-- START --

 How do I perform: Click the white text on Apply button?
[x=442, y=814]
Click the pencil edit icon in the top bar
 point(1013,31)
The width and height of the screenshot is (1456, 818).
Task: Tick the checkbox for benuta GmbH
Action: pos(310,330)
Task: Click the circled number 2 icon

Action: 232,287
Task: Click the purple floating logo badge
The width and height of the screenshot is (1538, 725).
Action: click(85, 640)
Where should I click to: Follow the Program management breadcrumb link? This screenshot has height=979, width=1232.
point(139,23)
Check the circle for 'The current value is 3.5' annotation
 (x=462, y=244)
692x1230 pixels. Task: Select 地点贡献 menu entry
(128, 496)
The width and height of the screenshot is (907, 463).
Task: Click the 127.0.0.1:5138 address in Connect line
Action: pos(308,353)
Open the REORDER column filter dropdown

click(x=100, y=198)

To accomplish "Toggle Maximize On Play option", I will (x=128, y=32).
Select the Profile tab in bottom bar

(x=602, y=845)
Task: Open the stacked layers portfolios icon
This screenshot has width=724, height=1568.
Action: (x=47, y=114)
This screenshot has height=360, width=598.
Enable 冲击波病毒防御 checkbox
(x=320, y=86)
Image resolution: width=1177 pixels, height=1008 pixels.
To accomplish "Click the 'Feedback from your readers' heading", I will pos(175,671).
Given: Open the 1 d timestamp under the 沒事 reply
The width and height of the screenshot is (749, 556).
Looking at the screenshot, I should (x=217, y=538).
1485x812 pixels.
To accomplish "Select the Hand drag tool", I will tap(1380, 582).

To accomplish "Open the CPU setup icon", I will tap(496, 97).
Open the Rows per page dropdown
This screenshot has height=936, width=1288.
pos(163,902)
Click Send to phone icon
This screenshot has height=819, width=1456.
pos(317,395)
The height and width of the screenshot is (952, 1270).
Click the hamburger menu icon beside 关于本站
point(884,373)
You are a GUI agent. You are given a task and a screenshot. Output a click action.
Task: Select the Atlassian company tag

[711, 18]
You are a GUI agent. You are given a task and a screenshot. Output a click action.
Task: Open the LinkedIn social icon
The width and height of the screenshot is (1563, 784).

-- END --

* **To do**
Count the lines above that contain the string "should", treating uppercase and lowercase as different, and reply with the number alone.

* **Solved exercise**
2